Status Report of Grey Herons in Hokkaido

留萌コロニー

コロニーの全景

留萌市大和田、国道233号に面する山の斜面にある。コロニーから国道までは約40mで、さらに20mで留萌本線、その先に留萌川が流れている。コロニーのある斜面には段差があり、平均斜度は約30度である。林はほとんどが広葉樹であるが、ごくわずかに針葉樹が混じる。

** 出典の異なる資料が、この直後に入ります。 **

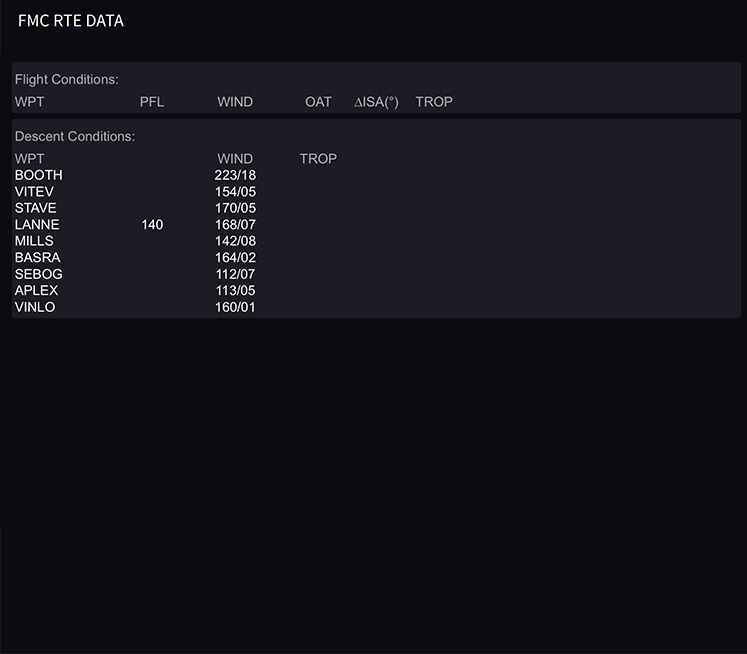Click the BOOTH waypoint row
The image size is (747, 654).
(x=38, y=175)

コロニーの南側は尾根を越えるとシラカンバなどの細い木が密生する林になる。

2002年11月6日と7日に行った調査では、キハダ14本、シラカンバ10本、イタヤカエデ8本、ハルニレ5本、シナノキ5本、ケヤマハンノキ4本、ミズキ3本、ホオノキ2本、ミズナラ2本、ハリギリ2本、アズキナシ1本、ナナカマド1本の12種57本に、合計173巣を確認した。コロニー内に針葉樹は無かった。低木にはオオカメノキなどが少数見られた。林床は一面ササで覆われていた。営巣面積は約1,600m2であった。

また、1992年10月28日の調査では、広葉樹55本に74巣を確認している。当時の営巣面積は約1,800m2である。

地元の人の話では、このコロニーは1987年頃にできたということで、個体数は最初の年は少なかったものの翌年から一斉に増えたそうである。また、コロニーの場所は以前に比べると東から西へ移動したということである。ここのアオサギは3月20日頃に飛来するという。なお、近くの水田ではアオサギによる稲の踏みつけ被害が出ている。

現在、コロニーの北側に位置する大和田地区では、遊水地建設のための大規模な工事が行われている。これに伴い、留萌川の流路が一部で切り替わり河跡湖ができるなど、コロニー周辺の水辺環境は大幅に変わりつつある。遊水地の完成は2009年の予定である。